わたしと私
長い長い夢から目がさめると、そこは、一面真っ白な世界だった。
周りを見渡すと、白いカーテンで覆われた白いベット、どうやらここは、病院のようだった。
まだ薄暗い室内に靴音が響いた。
規則正しい靴音はわたしのベット周りのカーテンの前で止まりゆっくりと、その白いカーテンを引いた。
カーテンを引いたのは看護師の女性のようで、彼女はわたしと目が合うと、酷く驚いたような顔をして、柔らかく笑うと嬉しそうに声をかけて来た。
「リューレさん目が覚めたんですね!すぐに先生を呼んで来ます!」
意気揚々と彼女は引き返して行った。
ゆっくりと身を起こそうとすると酷く頭が痛く、頭を抑えると布のような感触があった。
そうだ…わたし頭を打って…。
諦めて横になって大人しくしていると、程なく2つの足音が小走りでやってきた。
先ほどの看護師の彼女と、少し年老いた医師のような女性だった。
「リューレさん、体調はどうですか?どこが痛いとか、何か違和感を感じるとか。なんでも構いません。教えてください」
看護師の彼女に支えられながら体を起こしたわたしに、白衣の彼女は近くの椅子に腰を下ろして、紙とペンに何か記入しながら優しく微笑み聞いてきた。

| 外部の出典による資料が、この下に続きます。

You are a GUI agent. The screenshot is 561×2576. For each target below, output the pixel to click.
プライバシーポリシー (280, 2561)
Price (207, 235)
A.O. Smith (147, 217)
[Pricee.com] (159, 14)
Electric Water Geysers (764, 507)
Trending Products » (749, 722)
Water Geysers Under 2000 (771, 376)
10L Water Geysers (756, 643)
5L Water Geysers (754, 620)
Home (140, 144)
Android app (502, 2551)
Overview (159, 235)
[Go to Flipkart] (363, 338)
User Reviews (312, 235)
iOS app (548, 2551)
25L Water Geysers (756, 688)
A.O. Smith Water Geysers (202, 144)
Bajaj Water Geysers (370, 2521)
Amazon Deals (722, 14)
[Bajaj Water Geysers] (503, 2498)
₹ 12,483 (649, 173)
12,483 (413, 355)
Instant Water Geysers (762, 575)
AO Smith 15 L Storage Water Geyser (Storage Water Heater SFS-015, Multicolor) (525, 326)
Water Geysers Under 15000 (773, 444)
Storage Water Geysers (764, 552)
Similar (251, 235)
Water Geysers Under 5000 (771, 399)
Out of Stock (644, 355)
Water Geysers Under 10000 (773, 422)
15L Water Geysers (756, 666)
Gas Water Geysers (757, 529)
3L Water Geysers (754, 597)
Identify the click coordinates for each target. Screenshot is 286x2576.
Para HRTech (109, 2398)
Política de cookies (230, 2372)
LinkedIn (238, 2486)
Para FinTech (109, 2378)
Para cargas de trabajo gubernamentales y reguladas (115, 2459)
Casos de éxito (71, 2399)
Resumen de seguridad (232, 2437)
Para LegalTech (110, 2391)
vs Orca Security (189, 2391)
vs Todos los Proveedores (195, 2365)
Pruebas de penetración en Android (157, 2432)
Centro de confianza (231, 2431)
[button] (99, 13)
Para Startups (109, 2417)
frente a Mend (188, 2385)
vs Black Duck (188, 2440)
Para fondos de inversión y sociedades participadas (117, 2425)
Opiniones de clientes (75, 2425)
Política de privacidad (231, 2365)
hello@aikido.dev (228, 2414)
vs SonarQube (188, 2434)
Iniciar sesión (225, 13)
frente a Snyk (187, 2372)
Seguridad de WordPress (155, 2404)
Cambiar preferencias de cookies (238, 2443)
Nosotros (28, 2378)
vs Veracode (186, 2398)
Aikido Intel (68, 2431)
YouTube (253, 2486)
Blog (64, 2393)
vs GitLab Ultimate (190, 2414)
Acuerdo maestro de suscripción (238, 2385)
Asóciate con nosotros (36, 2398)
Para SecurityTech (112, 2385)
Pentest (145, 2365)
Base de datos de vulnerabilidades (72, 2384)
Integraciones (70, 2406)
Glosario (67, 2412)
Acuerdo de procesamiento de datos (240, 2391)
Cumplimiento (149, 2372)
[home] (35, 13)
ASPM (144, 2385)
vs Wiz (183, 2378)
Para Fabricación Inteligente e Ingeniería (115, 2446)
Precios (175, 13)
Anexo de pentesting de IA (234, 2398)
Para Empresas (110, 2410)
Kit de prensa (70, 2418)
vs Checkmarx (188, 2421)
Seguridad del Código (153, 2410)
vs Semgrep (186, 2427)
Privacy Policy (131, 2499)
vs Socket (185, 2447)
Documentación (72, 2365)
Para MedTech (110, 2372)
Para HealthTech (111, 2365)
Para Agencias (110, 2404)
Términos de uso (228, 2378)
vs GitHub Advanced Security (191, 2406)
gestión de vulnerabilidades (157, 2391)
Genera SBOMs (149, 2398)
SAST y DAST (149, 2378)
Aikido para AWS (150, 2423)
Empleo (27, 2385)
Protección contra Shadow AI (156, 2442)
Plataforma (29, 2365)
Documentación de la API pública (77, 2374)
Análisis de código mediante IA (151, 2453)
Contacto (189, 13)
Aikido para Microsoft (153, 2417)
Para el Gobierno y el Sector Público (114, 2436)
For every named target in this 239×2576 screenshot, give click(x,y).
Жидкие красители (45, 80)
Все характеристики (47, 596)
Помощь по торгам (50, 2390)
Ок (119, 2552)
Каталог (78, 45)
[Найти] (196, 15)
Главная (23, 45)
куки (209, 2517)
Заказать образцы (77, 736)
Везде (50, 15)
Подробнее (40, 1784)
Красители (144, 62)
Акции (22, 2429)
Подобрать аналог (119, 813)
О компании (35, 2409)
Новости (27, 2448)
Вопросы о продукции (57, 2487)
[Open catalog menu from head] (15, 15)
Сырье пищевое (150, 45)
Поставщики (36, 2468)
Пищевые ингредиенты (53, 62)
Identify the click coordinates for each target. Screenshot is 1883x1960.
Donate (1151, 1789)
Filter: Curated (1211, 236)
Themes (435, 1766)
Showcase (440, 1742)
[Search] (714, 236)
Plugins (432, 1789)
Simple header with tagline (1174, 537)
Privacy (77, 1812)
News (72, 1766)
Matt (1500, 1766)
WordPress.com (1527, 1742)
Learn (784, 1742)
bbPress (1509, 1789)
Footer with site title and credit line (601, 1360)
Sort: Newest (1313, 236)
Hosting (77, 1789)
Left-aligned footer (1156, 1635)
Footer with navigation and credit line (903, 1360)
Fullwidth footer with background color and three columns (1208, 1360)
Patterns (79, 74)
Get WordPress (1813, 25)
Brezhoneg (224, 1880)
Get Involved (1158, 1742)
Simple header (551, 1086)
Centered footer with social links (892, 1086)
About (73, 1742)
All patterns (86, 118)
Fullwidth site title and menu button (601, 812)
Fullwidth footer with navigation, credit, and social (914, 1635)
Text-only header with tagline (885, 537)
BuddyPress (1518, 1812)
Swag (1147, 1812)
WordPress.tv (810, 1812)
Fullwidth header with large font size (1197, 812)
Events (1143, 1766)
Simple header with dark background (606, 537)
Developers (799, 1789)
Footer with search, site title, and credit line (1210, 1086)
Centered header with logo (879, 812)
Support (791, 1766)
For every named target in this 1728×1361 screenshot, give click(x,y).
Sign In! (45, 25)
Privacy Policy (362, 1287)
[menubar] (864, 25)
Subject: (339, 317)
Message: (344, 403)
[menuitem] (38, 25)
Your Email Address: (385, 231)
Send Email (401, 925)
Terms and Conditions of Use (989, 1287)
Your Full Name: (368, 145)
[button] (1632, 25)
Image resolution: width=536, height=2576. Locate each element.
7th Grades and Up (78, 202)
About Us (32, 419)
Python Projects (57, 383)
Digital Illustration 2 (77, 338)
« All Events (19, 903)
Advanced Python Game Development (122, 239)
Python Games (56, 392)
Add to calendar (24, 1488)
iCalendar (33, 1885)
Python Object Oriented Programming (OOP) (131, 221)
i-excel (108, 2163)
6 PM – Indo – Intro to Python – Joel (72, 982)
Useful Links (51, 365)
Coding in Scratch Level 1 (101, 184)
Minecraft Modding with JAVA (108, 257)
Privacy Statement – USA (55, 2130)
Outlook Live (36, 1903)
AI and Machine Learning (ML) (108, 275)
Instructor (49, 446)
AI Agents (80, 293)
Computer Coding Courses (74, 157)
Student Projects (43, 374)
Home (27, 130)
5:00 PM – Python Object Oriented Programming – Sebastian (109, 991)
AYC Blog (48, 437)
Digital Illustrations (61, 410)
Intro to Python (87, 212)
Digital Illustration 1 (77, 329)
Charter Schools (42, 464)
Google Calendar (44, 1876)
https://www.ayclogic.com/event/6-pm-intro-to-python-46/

「少し、起き上がると頭が痛みます。あと…体を、動かすのに、痛みを感じます」
体が痛むのは私が1ヶ月も眠っていたせいで筋肉が落ちてしまったせいだと教えてくれた。
リハビリですぐに治るそうだ。
今日中にまた精密検査をしますと2人は病室を後にした。
この1ヶ月でわたしはどうやら前世、と言うものを見ていたようだ。
私の生まれてから死ぬまでのたったの18年間の短い記憶。
馬車に乗ったところから記憶が薄れている。
おそらくそのまま死んだのだろう。
ふと、ほんの少しの違和感と恐怖を覚えた。
前世の私が今世のわたしに流れ込んできたかのようで、まるで別のわたしに、なってしまったかのように戸惑いが隠せなかった。
「ソフィー………ソフィー!!!」
どうやら眠ってしまっていたらしい、目を開けると心配そうな恋人の顔が映った。
看護師さんが連絡してくれたのかと思ったが、彼は私が頭を打ってから、毎日この病室に来てくれていたようだ。
「アン…おはよう…」
恋人のアンは酷く泣きそうな、安心したような顔でわたしの手を握った。
「おはよう…ソフィー…本当に…本当に目が覚めて良かったよ…また君に会えて………」
そっとその手を頬に当てて涙を流す恋人を見てわたしの中のもう1人の私が恐怖する。
私はそんな感情を振り払うように声を出した。
「アン…愛しているわ」
薄く微笑みかけると驚いた顔をした恋人のアンソニーは涙に濡れたまま、その眩しい、太陽の様な笑顔で、僕も愛してるよと抱きしめてくれた。
わたしはなんて幸せなんだろう。
前世の私は何故この幸せを手放したのか全くわからなかった。